■ DATA:
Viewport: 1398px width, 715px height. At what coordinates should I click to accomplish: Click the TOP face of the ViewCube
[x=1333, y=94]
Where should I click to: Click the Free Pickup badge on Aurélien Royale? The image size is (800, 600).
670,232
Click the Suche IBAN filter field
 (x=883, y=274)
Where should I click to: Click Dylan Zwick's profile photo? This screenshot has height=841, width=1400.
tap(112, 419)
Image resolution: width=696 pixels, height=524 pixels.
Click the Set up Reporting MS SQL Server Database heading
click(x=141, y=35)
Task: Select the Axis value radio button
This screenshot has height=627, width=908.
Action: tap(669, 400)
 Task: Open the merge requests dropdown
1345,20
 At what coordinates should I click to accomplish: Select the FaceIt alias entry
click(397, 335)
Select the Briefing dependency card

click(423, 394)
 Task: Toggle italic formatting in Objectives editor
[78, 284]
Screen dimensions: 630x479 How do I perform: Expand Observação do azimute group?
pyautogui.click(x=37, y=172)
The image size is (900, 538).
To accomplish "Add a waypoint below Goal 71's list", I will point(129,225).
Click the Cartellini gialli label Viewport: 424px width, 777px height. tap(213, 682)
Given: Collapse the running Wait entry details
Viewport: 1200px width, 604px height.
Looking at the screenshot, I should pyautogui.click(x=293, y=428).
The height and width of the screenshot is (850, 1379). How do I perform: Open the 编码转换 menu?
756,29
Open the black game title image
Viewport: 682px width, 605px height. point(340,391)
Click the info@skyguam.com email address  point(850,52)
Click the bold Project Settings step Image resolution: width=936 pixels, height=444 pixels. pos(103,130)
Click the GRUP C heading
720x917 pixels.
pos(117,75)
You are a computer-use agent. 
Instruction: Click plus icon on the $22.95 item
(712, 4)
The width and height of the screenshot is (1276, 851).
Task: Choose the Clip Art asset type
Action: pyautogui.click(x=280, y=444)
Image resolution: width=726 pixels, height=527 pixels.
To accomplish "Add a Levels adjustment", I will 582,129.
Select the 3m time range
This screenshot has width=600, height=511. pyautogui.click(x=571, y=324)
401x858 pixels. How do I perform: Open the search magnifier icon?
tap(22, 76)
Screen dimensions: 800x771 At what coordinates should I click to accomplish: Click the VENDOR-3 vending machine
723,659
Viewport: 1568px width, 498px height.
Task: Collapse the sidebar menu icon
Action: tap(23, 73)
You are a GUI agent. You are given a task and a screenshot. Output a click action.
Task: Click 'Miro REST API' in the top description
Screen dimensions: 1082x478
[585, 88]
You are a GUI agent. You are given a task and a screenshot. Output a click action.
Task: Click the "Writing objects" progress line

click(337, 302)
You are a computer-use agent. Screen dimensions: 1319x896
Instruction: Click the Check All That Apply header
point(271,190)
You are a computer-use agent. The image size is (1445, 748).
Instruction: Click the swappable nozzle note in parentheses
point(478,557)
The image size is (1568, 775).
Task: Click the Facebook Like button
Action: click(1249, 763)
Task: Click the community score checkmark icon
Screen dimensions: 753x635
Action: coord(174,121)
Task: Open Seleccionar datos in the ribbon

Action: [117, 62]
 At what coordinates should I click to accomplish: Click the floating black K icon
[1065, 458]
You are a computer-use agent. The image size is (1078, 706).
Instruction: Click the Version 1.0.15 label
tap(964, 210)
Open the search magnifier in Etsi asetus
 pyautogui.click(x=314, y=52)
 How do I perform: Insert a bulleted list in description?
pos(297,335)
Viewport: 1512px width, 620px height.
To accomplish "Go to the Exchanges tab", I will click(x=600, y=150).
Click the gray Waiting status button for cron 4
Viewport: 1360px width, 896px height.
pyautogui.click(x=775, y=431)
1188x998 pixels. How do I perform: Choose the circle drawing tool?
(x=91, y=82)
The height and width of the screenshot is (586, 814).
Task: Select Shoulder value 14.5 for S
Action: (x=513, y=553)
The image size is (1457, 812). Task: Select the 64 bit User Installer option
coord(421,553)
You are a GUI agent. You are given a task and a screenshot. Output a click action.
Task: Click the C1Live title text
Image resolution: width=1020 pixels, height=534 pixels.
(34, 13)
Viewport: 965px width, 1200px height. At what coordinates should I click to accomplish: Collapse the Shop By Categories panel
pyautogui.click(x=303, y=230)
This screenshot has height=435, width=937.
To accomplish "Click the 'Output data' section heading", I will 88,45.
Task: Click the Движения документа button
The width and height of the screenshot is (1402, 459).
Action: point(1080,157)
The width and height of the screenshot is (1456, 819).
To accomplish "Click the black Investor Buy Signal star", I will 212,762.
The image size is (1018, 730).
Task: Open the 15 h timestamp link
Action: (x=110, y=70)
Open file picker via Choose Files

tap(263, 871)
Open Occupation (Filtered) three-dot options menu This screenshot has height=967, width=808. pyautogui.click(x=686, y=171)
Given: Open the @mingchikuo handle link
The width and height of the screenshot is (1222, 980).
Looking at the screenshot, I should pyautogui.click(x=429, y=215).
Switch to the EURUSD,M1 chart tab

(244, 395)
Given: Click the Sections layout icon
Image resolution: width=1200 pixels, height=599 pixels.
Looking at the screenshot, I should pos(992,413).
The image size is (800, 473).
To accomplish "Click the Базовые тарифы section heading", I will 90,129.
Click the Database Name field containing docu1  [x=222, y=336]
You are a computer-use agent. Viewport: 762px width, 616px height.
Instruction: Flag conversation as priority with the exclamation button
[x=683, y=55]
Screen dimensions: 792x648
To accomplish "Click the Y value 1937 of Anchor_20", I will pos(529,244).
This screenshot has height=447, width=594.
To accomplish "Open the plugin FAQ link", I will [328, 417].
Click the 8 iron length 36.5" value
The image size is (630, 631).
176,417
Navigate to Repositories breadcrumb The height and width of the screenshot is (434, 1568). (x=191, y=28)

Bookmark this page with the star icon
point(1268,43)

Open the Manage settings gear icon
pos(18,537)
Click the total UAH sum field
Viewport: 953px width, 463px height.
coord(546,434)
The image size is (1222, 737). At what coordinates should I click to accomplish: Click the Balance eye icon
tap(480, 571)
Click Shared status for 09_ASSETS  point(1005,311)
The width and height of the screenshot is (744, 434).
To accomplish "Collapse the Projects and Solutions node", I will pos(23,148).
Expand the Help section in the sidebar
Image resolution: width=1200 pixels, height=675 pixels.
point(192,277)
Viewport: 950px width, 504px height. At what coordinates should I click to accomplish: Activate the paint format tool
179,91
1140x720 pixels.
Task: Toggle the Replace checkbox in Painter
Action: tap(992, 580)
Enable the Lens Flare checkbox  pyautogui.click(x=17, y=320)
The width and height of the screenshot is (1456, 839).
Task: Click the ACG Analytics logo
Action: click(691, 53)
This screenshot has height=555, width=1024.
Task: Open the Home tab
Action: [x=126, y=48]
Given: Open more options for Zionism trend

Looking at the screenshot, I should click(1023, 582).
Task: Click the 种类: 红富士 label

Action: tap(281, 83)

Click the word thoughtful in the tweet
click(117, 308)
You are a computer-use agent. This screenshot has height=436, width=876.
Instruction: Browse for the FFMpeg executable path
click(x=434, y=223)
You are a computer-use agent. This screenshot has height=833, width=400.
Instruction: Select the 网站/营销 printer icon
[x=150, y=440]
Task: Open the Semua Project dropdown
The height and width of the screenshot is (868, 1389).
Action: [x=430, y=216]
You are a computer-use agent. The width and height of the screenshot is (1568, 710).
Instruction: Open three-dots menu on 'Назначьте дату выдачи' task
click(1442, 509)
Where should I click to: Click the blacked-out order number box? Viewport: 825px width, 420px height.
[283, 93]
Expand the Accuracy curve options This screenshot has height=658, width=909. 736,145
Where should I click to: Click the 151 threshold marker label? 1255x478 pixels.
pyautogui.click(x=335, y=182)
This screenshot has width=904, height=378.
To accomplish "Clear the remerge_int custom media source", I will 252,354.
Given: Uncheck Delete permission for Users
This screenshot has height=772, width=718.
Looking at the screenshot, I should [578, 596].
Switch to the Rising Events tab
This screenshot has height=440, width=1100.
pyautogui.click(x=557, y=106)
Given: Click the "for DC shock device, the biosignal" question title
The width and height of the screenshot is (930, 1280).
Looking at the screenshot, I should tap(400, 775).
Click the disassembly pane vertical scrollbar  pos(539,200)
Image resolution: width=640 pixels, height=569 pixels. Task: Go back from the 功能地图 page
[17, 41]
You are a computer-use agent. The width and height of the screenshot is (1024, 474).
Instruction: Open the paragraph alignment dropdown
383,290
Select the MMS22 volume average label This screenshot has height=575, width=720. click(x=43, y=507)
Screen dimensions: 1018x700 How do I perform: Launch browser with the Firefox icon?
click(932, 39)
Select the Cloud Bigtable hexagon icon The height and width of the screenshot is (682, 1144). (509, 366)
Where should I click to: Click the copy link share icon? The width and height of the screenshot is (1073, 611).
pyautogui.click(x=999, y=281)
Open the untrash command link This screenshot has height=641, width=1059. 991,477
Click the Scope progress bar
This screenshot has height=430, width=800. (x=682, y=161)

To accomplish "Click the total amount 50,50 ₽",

■ GOAL OF THE EXERCISE: Above are some lines. Repeat exactly, and only, those from the line that has "At what coordinates should I click to accomplish: Select" through the line that has "Click the bold".

■ ANSWER BOX:
 At what coordinates should I click to accomplish: Select the FaceIt alias entry
click(397, 335)
Select the Briefing dependency card

click(423, 394)
 Task: Toggle italic formatting in Objectives editor
[78, 284]
Screen dimensions: 630x479 How do I perform: Expand Observação do azimute group?
pyautogui.click(x=37, y=172)
The image size is (900, 538).
To accomplish "Add a waypoint below Goal 71's list", I will point(129,225).
Click the Cartellini gialli label Viewport: 424px width, 777px height. tap(213, 682)
Given: Collapse the running Wait entry details
Viewport: 1200px width, 604px height.
Looking at the screenshot, I should pyautogui.click(x=293, y=428).
The height and width of the screenshot is (850, 1379). How do I perform: Open the 编码转换 menu?
756,29
Open the black game title image
Viewport: 682px width, 605px height. point(340,391)
Click the info@skyguam.com email address  point(850,52)
Click the bold Project Settings step Image resolution: width=936 pixels, height=444 pixels. pos(103,130)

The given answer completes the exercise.